Molecular crystals: the crystal field effect on molecular electronic structure

• Published in: Journal of molecular modeling Vol. 9; no. 4; pp. 207 - 216
• Main Author: Yatsenko, Alexandr V.
• Format: Journal Article
• Language: English
• Published: Germany 01.08.2003
• Subjects: Algorithms; Chemical Phenomena; Chemistry, Physical; Coloring Agents - chemistry; Crystallization; Electrochemistry; Hydrogen Bonding; Models, Chemical; Models, Molecular; Models, Statistical; Molecular Conformation; Static Electricity
• ISSN: 1610-2940; 0948-5023; 0948-5023
• DOI: 10.1007/s00894-003-0116-2

The effect of crystal packing on the electronic structure of organic molecules was modeled by incorporation of the external electrostatic potential into the semiempirical Hamiltonian of the molecule. An empirical correction procedure was devised in order to compensate for systematic errors in the charge distribution typical of semiempirical methods. The model was applied to 79 crystal structures belonging to various syngonies and space groups. The effect of the crystal field is subject to wide variations depending on the crystal packing motif. The difference between the effect of the crystal field on the molecular electronic structure and the solvent effect modeled with COSMO is highlighted.

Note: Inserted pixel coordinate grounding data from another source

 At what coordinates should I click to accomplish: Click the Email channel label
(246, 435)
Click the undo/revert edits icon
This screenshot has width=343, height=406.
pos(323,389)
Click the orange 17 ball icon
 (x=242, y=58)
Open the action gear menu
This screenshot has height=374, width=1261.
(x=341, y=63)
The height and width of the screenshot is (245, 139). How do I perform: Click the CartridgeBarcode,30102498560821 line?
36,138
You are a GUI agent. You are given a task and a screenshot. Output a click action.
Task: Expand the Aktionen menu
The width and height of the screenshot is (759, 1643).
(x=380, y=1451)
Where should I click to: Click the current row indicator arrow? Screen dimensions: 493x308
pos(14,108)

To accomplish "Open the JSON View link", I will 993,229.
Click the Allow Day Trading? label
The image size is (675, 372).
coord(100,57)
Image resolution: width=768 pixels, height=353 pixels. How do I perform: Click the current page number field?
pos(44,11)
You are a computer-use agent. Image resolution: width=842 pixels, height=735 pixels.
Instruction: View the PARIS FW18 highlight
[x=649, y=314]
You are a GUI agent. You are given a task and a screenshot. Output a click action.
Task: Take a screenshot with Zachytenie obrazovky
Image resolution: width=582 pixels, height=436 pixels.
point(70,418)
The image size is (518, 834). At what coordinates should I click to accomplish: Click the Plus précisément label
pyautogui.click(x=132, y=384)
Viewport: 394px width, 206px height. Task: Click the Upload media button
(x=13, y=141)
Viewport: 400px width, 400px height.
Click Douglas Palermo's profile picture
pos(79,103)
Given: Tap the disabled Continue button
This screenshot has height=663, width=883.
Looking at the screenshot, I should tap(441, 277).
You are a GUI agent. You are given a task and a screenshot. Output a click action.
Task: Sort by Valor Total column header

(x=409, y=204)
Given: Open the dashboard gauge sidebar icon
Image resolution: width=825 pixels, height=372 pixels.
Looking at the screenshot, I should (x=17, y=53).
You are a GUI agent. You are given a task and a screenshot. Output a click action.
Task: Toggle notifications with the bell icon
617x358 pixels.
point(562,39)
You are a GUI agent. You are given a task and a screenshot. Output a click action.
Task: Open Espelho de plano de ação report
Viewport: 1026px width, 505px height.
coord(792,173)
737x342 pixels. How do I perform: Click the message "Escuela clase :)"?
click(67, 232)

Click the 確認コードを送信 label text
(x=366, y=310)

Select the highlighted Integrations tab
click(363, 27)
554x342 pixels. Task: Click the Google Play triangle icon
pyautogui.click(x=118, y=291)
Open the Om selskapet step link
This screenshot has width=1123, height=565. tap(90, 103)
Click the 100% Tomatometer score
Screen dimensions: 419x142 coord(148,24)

The effect of intermolecular hydrogen bonds on the molecular electronic structure and electronic spectra was modeled with this approach, and it does not predominate over the effect of long-range electrostatic interactions. INDO/S calculations employing the crystal electrostatic potential give an insight into the origin of crystallochromy, in particular, they properly predict color difference for several groups of polymorphs.